### Data to process ###
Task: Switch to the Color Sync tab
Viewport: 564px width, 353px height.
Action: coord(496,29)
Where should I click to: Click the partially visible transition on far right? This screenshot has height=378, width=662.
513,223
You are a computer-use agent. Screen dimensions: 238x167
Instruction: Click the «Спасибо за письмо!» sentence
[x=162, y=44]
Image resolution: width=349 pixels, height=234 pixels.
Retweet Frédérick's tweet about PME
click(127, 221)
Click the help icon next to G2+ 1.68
###
### Data to process ###
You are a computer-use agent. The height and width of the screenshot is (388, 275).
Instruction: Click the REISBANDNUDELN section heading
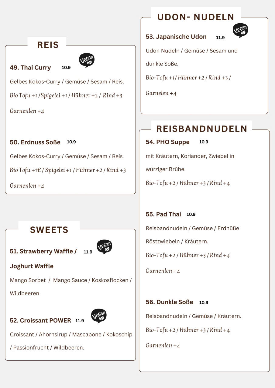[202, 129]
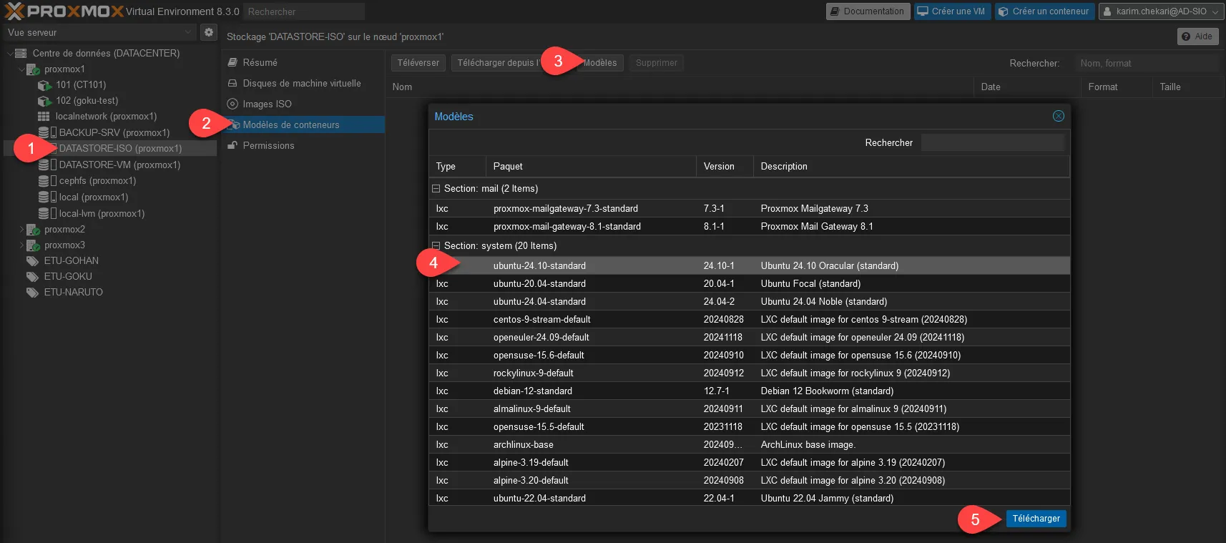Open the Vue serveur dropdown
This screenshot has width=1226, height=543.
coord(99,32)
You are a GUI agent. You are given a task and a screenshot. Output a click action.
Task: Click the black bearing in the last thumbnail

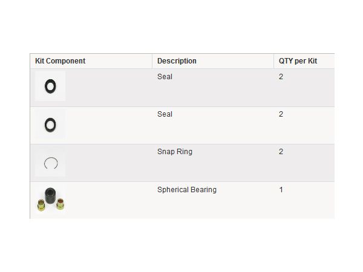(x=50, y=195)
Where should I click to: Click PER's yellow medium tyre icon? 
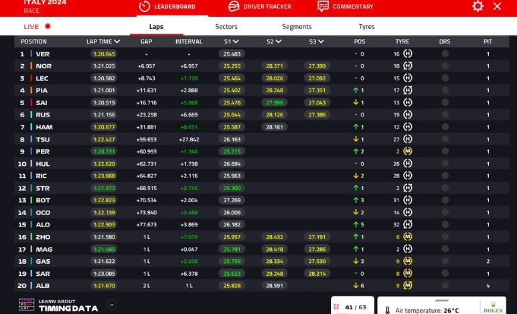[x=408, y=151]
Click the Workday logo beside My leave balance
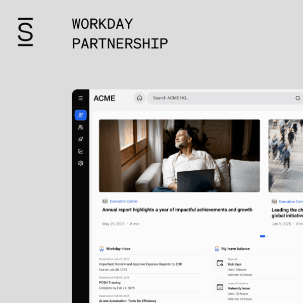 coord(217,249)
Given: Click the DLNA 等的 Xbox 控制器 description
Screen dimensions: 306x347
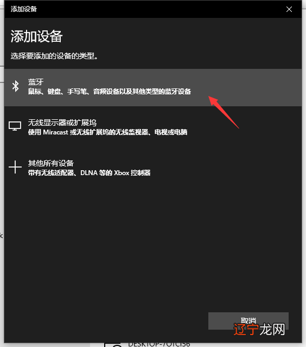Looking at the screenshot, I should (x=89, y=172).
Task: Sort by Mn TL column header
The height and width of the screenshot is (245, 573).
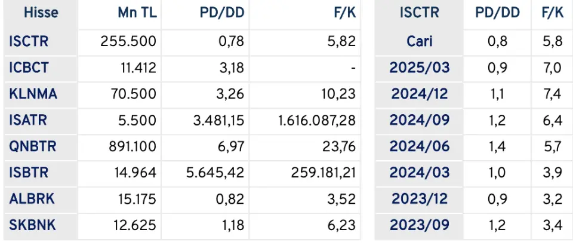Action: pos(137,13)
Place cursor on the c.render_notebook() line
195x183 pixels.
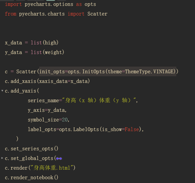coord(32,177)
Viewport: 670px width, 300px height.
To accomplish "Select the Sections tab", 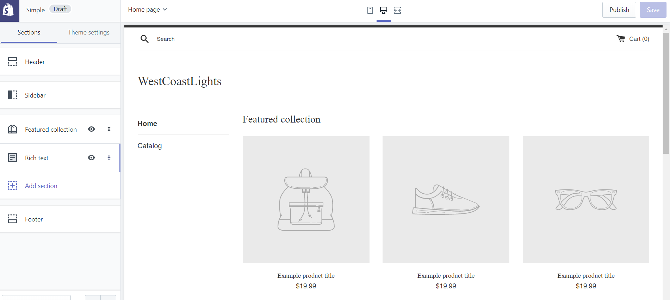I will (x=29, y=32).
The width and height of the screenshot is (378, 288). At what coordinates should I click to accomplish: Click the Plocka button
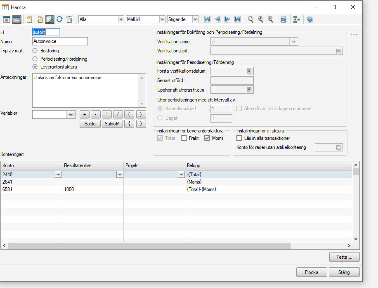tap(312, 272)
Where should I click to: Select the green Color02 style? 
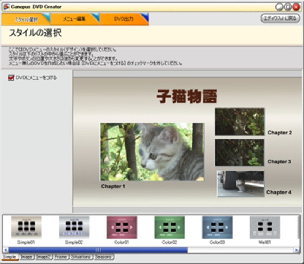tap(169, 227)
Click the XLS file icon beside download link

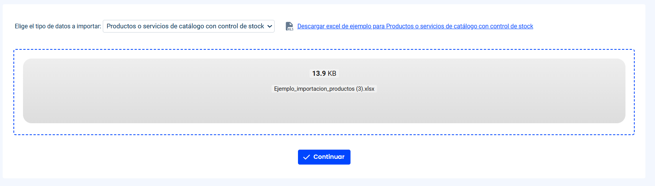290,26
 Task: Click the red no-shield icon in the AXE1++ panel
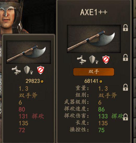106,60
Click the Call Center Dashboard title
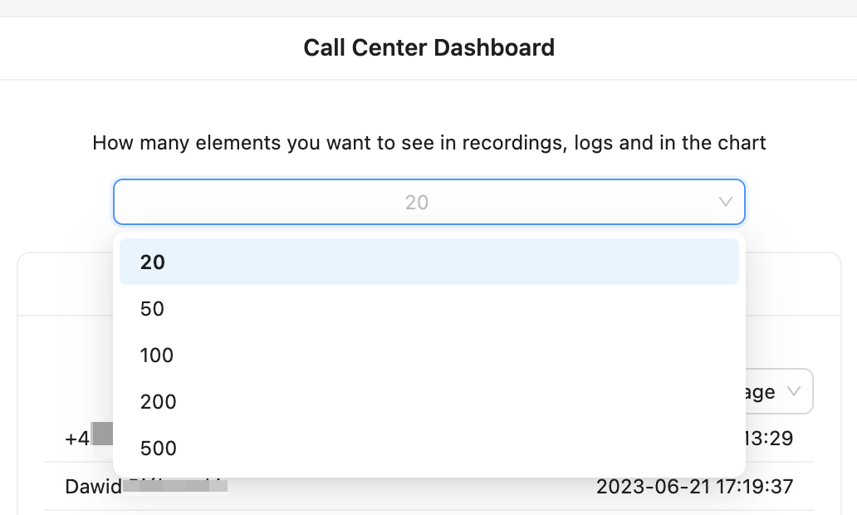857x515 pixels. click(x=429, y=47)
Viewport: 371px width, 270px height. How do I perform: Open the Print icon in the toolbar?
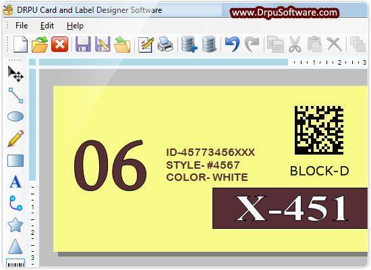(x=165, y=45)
###
### Data to process ###
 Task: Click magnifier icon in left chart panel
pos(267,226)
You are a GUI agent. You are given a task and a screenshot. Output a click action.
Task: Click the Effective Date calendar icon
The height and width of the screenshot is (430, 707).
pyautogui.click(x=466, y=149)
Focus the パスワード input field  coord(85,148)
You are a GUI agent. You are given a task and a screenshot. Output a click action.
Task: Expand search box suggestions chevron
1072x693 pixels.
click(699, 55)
###
▸ **The problem**:
Update everything from the line containing "Task: Click magnifier" down to the line containing "Focus the パスワード" by changing "magnifier" to "zoom", keeping all else unchanged. Give only those lines.

▸ **Solution to the problem**:
 Task: Click zoom icon in left chart panel
pos(267,226)
You are a GUI agent. You are given a task and a screenshot. Output a click action.
Task: Click the Effective Date calendar icon
The height and width of the screenshot is (430, 707).
pyautogui.click(x=466, y=149)
Focus the パスワード input field  coord(85,148)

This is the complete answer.